## [The task]
Give every entry again, exactly as it stands.

## [Task inputs]

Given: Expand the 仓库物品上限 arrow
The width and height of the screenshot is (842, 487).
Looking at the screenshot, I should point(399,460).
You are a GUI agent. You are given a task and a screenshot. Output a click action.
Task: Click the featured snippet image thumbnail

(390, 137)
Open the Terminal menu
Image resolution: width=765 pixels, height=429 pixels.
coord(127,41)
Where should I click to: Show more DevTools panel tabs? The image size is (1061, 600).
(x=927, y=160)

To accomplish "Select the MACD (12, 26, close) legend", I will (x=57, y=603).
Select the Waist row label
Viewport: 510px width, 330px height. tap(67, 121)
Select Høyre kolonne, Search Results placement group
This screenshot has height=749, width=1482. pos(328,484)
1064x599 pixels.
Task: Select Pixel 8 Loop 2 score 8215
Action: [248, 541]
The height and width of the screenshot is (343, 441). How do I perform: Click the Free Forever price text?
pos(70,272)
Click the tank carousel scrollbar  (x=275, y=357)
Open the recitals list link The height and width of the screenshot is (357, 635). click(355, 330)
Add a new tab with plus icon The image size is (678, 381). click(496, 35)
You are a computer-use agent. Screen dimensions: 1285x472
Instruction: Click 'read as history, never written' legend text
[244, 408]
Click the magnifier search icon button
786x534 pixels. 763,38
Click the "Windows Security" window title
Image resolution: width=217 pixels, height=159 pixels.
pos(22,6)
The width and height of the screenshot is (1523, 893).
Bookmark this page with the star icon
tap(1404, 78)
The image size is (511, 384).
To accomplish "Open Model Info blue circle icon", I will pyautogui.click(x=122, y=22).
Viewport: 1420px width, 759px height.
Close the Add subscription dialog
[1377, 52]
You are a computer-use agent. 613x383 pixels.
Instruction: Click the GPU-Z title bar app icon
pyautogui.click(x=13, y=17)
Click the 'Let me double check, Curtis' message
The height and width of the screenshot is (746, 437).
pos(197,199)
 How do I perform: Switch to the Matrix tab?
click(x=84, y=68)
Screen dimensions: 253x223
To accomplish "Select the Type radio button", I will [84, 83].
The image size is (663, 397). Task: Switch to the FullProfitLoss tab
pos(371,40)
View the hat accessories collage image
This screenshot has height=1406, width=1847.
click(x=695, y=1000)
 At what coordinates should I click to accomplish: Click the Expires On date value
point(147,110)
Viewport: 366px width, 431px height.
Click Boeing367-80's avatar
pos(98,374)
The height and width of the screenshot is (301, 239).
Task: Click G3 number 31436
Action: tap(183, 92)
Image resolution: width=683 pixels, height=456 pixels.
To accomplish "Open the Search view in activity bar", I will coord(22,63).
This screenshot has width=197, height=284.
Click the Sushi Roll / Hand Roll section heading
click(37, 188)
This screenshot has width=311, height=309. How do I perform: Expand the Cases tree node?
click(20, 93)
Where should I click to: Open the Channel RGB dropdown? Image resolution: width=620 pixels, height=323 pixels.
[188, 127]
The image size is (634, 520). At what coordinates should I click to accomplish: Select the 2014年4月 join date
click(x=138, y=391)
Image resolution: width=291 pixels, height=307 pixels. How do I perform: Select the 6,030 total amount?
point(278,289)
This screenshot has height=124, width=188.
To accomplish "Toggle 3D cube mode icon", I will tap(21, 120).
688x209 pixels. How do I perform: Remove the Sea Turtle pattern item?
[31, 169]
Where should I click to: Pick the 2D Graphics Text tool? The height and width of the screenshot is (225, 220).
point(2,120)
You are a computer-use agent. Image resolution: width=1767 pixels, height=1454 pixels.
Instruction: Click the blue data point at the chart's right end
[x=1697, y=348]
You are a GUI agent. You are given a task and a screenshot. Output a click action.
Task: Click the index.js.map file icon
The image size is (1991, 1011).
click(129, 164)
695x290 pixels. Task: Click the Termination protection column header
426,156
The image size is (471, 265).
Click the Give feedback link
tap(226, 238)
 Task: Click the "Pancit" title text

## [Solution]
Given: Expand the 仓库物品上限 arrow
The width and height of the screenshot is (842, 487).
Looking at the screenshot, I should point(399,460).
You are a GUI agent. You are given a task and a screenshot. Output a click action.
Task: Click the featured snippet image thumbnail

(390, 137)
Open the Terminal menu
Image resolution: width=765 pixels, height=429 pixels.
coord(127,41)
Where should I click to: Show more DevTools panel tabs? The image size is (1061, 600).
(x=927, y=160)

To accomplish "Select the MACD (12, 26, close) legend", I will (x=57, y=603).
Select the Waist row label
Viewport: 510px width, 330px height. tap(67, 121)
Select Høyre kolonne, Search Results placement group
This screenshot has height=749, width=1482. pos(328,484)
1064x599 pixels.
Task: Select Pixel 8 Loop 2 score 8215
Action: [248, 541]
The height and width of the screenshot is (343, 441). How do I perform: Click the Free Forever price text?
pos(70,272)
Click the tank carousel scrollbar  (x=275, y=357)
Open the recitals list link The height and width of the screenshot is (357, 635). click(355, 330)
Add a new tab with plus icon The image size is (678, 381). click(496, 35)
You are a computer-use agent. Screen dimensions: 1285x472
Instruction: Click 'read as history, never written' legend text
[244, 408]
Click the magnifier search icon button
786x534 pixels. 763,38
Click the "Windows Security" window title
Image resolution: width=217 pixels, height=159 pixels.
pos(22,6)
The width and height of the screenshot is (1523, 893).
Bookmark this page with the star icon
tap(1404, 78)
The image size is (511, 384).
To accomplish "Open Model Info blue circle icon", I will pyautogui.click(x=122, y=22).
Viewport: 1420px width, 759px height.
Close the Add subscription dialog
[1377, 52]
You are a computer-use agent. 613x383 pixels.
Instruction: Click the GPU-Z title bar app icon
pyautogui.click(x=13, y=17)
Click the 'Let me double check, Curtis' message
The height and width of the screenshot is (746, 437).
pos(197,199)
 How do I perform: Switch to the Matrix tab?
click(x=84, y=68)
Screen dimensions: 253x223
To accomplish "Select the Type radio button", I will [84, 83].
The image size is (663, 397). Task: Switch to the FullProfitLoss tab
pos(371,40)
View the hat accessories collage image
This screenshot has height=1406, width=1847.
click(x=695, y=1000)
 At what coordinates should I click to accomplish: Click the Expires On date value
point(147,110)
Viewport: 366px width, 431px height.
Click Boeing367-80's avatar
pos(98,374)
The height and width of the screenshot is (301, 239).
Task: Click G3 number 31436
Action: tap(183, 92)
Image resolution: width=683 pixels, height=456 pixels.
To accomplish "Open the Search view in activity bar", I will coord(22,63).
This screenshot has width=197, height=284.
Click the Sushi Roll / Hand Roll section heading
click(37, 188)
This screenshot has width=311, height=309. How do I perform: Expand the Cases tree node?
click(20, 93)
Where should I click to: Open the Channel RGB dropdown? Image resolution: width=620 pixels, height=323 pixels.
[188, 127]
The image size is (634, 520). At what coordinates should I click to accomplish: Select the 2014年4月 join date
click(x=138, y=391)
Image resolution: width=291 pixels, height=307 pixels. How do I perform: Select the 6,030 total amount?
point(278,289)
This screenshot has height=124, width=188.
To accomplish "Toggle 3D cube mode icon", I will tap(21, 120).
688x209 pixels. How do I perform: Remove the Sea Turtle pattern item?
[31, 169]
Where should I click to: Pick the 2D Graphics Text tool? The height and width of the screenshot is (225, 220).
point(2,120)
You are a computer-use agent. Image resolution: width=1767 pixels, height=1454 pixels.
Instruction: Click the blue data point at the chart's right end
[x=1697, y=348]
You are a GUI agent. You are given a task and a screenshot. Output a click action.
Task: Click the index.js.map file icon
The image size is (1991, 1011).
click(129, 164)
695x290 pixels. Task: Click the Termination protection column header
426,156
The image size is (471, 265).
Click the Give feedback link
tap(226, 238)
 Task: Click the "Pancit" title text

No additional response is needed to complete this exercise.